Hurricane Hunters fly into Florence
The Hurricane Hunters out of Keesler Air Force Base in Biloxi have returned to the Coast after a very important mission to track Hurricane Florence off the East Coast. Many locations are still dealing with the impact left from Florence.
June, July, and August brought mostly quiet conditions in the tropics, and then on August 30th, a tropical wave moved out of Africa and quickly became known as Florence. On September 9th, nearly two weeks after the storm formed, the Hurricane Hunters began their mission into Florence. Hurricane Hunter Pilot Kendall Dunn said, “The first night we flew it there was tons of lightning, it was very strong and would give you a couple of eye opening experiences, but that’s what we do and you get used to it over time.”
Over a course of five days, the Hurricane Hunters flew over 100 hours into Florence, collecting data, some of those flights lasting over ten hours, the initial flights finally starting to make the forecast of Florence a little more clear. “Prior to flying a storm, obviously, we look at all the spaghetti models that are out there, and they were pretty much all over the place, basically from Florida to New York City,” said Dunn.

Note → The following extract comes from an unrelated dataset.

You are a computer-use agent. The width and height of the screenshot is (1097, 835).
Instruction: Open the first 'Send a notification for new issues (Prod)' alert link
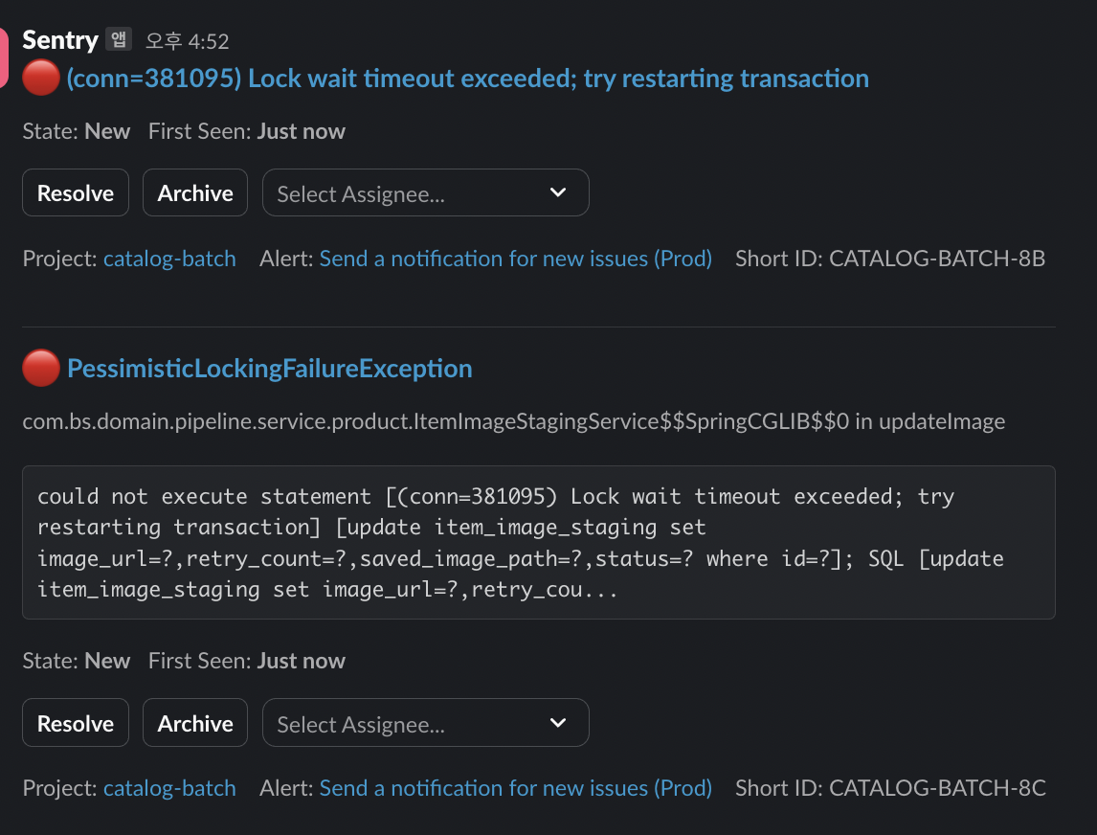coord(516,259)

Tropical cyclones traveling over the ocean usually don’t have any direct observations until they reach about the middle of the Atlantic, that’s when the Hurricane Hunters start flying into the storm gathering vital information such as wind and pressure, which is then fed back to the National Hurricane Center to come up with a more accurate forecast. In Florence’s case that forecast was very accurate. “We improve accuracy up to 30 percent. I use the phrase we hug a hurricane. Basically you can see someone from a distance, like they look at hurricanes from a satellite, but until you get in there and really understand what that hurricane is doing you can’t make an accurate forecast,” said Dunn.
The storm made landfall about two miles from the forecasted location. While September started off active, the Atlantic is finally starting to calm down for now. “It’s just business as usual until our next task and when the flag pole goes up we answer the call and go, that’s what we do.”